Rohingyas, an ethnic minority from Myanmar, have been facing persecution at the hands of Buddhist nationalists and the army in their homeland. A recent surge of violence has seen an exodus to Bangladesh, but India also has a sizeable population of Rohingya refugees. The Indian government’s recent decision to deport them back to Myanmar has instilled fear among those staying in camps across the country.

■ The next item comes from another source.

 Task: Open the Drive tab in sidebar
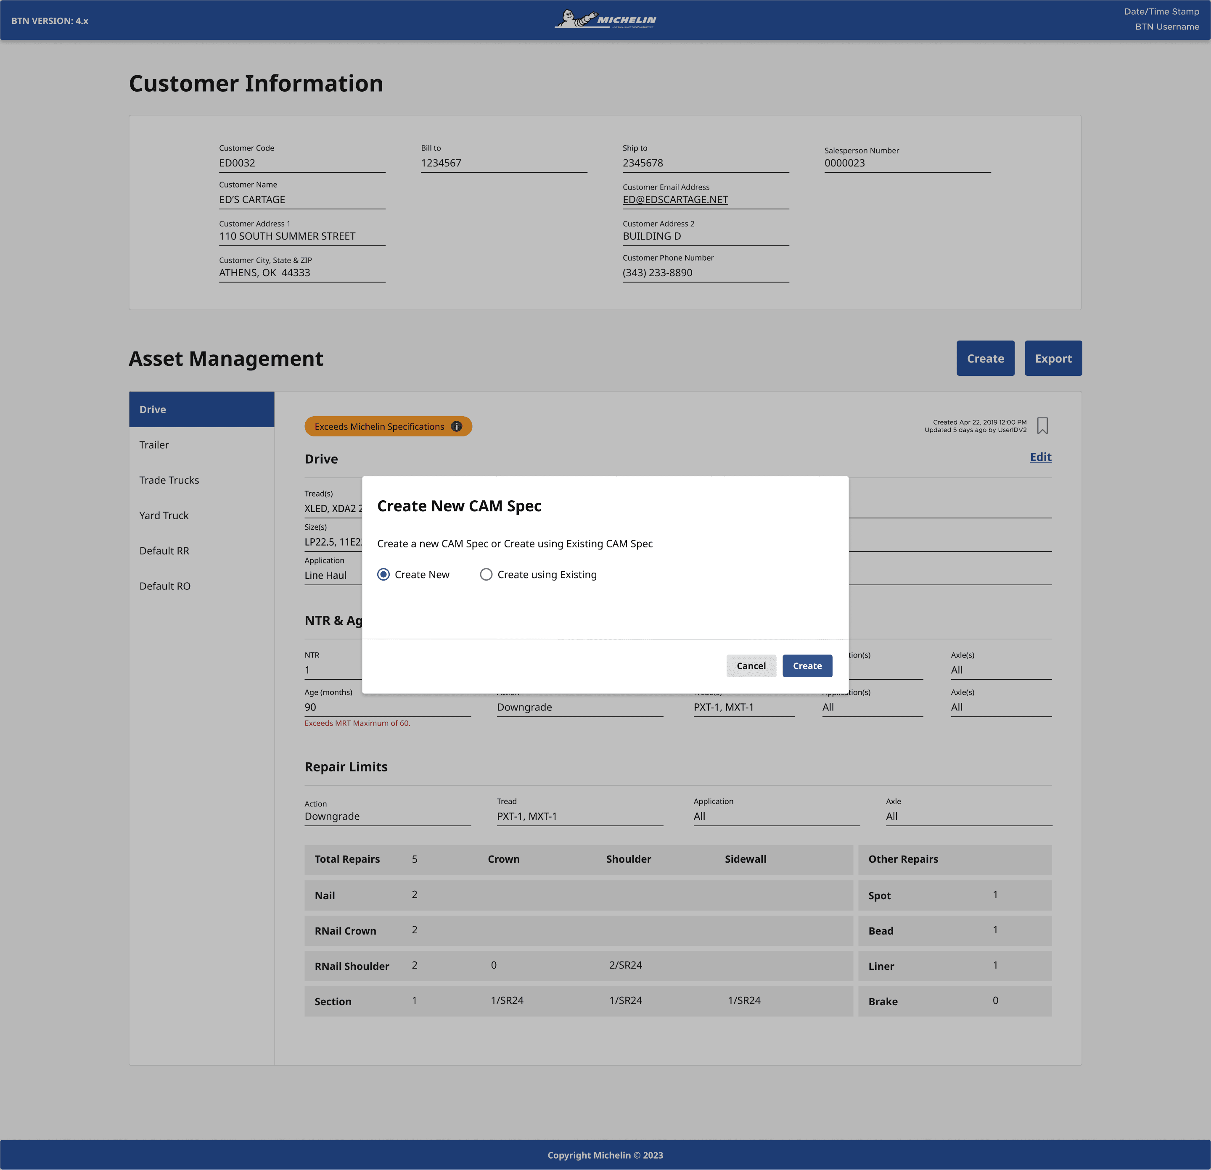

ThePrint visited one Rohingya refugee camp, situated in Shaheen Bagh, New Delhi.
A Wired Divide
An unpaved road strewn with plastic leads to the entrance of the camp near Jasola Apollo metro station. The barbed wire separates the city folks from the inhabitants of the refugee camp—When we asked them for directions, they seemed unaware of such an establishment existing.
Lives packed away
Further inside the camp, several large blue and green plastic bags can be spotted, piled on top of one another. These are full of waste, waiting to be segregated by the ragpickers who have settled inside.
The Point of Distinction
Across from the pile of bags, there are wicker baskets brimming with dried fish, a popular delicacy amongst the Rohingyas There is a clear divide between the two nationalities. Indian ragpickers on the left and Rohingyas on the right.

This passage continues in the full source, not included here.